§ **Instructions for the task**
Please count the rows below that contain the string "BIVŠI", treating uppercase and lowercase as different, and reply with the number alone.

[Word and element location rows]

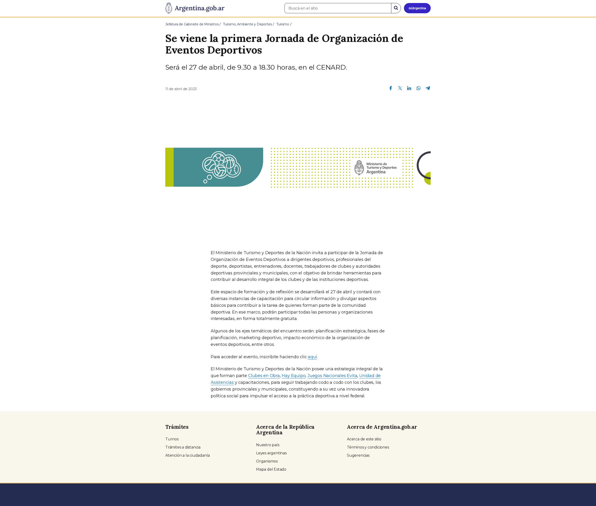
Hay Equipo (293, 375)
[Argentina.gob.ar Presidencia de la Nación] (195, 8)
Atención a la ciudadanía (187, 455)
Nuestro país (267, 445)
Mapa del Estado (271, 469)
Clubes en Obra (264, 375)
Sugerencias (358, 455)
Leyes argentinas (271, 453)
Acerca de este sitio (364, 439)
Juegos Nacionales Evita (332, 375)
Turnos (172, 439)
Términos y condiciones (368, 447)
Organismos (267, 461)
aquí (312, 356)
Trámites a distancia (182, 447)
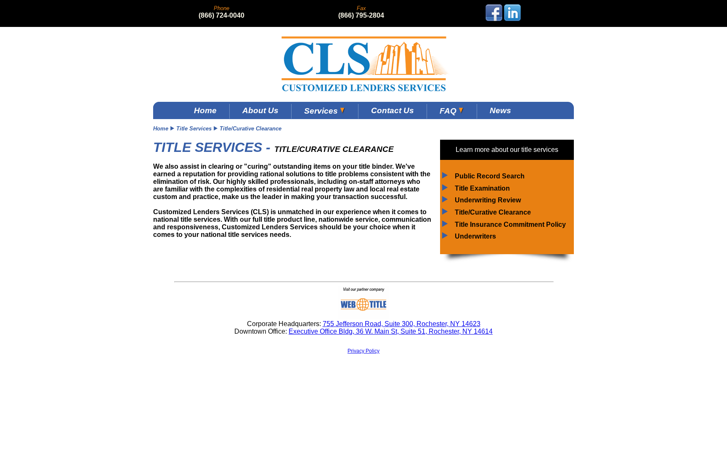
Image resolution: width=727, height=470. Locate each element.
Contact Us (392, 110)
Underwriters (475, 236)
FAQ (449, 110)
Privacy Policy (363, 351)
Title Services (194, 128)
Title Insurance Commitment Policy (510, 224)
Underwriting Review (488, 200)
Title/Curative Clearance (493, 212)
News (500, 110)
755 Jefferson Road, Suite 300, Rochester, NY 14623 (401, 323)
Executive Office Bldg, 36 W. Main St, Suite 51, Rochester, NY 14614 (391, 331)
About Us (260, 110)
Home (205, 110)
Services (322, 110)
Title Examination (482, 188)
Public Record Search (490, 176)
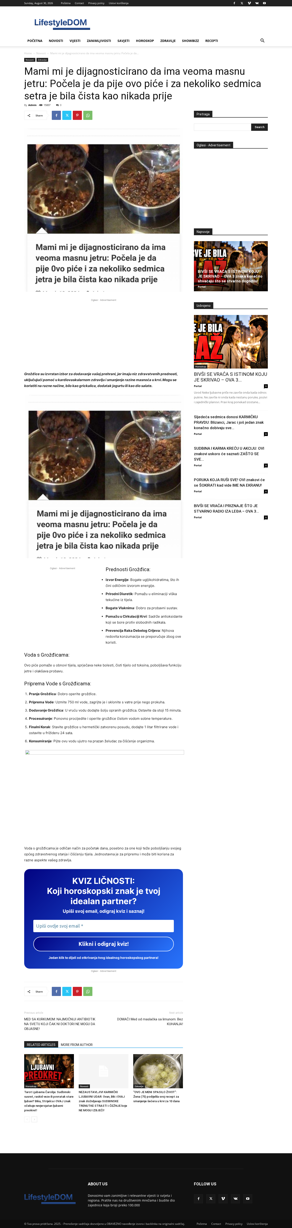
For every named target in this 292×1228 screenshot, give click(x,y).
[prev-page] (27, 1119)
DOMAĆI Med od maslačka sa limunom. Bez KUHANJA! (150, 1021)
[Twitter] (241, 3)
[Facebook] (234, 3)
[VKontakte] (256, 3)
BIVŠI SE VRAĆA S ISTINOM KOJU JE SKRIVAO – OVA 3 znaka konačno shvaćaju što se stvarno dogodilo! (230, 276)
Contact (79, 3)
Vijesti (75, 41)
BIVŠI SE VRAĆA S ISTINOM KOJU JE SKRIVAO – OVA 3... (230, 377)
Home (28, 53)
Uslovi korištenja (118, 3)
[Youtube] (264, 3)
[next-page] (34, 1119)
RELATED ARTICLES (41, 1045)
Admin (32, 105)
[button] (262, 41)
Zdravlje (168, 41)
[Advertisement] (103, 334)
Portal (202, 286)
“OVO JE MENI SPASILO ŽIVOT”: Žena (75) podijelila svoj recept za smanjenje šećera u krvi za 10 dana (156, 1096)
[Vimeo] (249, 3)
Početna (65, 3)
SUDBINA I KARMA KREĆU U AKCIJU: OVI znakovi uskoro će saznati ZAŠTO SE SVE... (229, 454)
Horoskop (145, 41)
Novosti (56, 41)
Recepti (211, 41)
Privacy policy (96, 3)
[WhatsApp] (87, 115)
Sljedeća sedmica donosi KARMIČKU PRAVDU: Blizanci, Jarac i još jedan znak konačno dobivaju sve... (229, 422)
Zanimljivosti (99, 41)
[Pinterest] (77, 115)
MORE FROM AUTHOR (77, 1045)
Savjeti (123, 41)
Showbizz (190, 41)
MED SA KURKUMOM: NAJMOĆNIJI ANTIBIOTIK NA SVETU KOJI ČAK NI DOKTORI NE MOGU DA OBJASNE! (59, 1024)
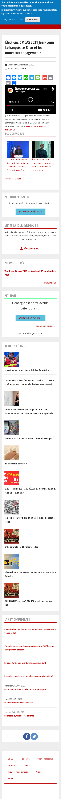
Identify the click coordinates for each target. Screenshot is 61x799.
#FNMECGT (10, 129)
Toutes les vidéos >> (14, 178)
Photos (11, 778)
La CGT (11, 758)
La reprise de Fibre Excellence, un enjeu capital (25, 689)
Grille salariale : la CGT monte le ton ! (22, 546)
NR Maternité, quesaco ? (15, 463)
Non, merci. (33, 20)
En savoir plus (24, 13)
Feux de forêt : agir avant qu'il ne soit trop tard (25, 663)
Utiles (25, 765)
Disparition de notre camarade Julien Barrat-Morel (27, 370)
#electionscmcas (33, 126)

§ **Finished task**
2